Maka beruntunglah orang-orang
beriman yang dapat merasakan manisnya kenangan-kenangan terindah tersebut
ketika terkumpul di dalam sanubarinya dua hal yang dituntut oleh Syariat, yang
pertama yakni berharap agar seluruh amal kebaikan yang dia usahakan dapat
diterima oleh Alloh Ta’ala, dan yang ke dua yakni khawatir apabila amal-amal
yang telah ia usahakan tidak diterima di sisi Alloh Ta’ala.
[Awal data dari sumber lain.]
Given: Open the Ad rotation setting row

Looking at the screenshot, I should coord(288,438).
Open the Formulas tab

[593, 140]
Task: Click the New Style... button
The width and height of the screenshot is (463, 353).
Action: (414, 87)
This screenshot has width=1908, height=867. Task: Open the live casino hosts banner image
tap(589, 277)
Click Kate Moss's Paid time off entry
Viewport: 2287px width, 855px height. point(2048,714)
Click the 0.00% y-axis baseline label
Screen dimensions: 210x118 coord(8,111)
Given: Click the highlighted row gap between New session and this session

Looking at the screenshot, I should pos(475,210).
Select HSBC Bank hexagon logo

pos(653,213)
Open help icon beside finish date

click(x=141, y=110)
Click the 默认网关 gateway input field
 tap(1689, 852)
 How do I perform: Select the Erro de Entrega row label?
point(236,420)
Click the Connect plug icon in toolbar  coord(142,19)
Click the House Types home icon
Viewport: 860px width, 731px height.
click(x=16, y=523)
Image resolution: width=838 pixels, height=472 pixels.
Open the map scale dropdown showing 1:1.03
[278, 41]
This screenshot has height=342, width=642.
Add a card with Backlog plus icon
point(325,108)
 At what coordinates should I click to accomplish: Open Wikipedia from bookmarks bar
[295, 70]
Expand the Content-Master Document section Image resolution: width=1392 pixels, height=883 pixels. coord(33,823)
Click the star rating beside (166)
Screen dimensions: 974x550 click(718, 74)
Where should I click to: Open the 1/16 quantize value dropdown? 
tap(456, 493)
Seorang yang beriman tidak perlu bersedih dengan kepergian Ramadhan akan
tetapi hendaklah ia jelang dan hadapi bulan-bulan berikutnya dengan berusaha
istiqomah seperti yang ia telah amalkan pada bulan Madrasah yakni bulan
Ramadhan. Seorang yang beriman hendaklah selalu memohon kepada Alloh Ta’ala
agar ia dipertemukan kembali dengan bulan Ramadhan.
Imam Ibnu Rajab
berkata di dalam kitab Lathaiful Ma’arif 1/232: “Sebagian Salaf (Ulama Sholih
terdahulu-pen) mereka berdoa memohon kepada Alloh selama 6 (enam) bulan agar
bertemu dengan bulan Ramadhan kemudian berdoa juga 6 (enam) bulan berikutnya
agar Alloh menerima ibadah mereka”.
Mu’alla bin Al Fadhl berkata: “Mereka (para Salaf) berdoa
kepada Alloh selama 6 (enam) bulan agar Alloh mempertemukan mereka dengan bulan
Ramadhan". [Ad Durrul Mantsur 1/454 oleh As Suyuthi, Wazhaif Ramadhan hal.
21]
Zakat Fitrhi
Sebagai Pembersih
Saatnya kaum
muslimin sedikit berbagi makanan pokok kepada orang-orang miskin ketika
menjelang lebaran sebagai pembersih dari kesalahan yang dilakukan ketika bulan
Ramadhan.
Rasululloh shallallohu’alaihi
wa sallam bersabda:
فَرَضَ رَسُوْلُ اللهِ صَلَّى اللهُ عَلَيْهِ وَ سَلَّمَ زكَاةَ الفِطْرِ
طُهْرَةً لِلصَّائِمِ مِنَ اللَّغْوِ وَالرَّفَثِ وَطُعْمَةً
لِلْمَسَاكِيْنَ مَنْ أَدَّاهَا قَبْلَ الصَّلاَةِ فَهِيَ زكَاةٌ مَقْبُوْلَةٌ وَمَنْ
أَدَّاهَا بَعْدَ الصَّلاَةِ فَهِيَ صَدَقَةٌ مِنَ الصَّدَقَاتِ .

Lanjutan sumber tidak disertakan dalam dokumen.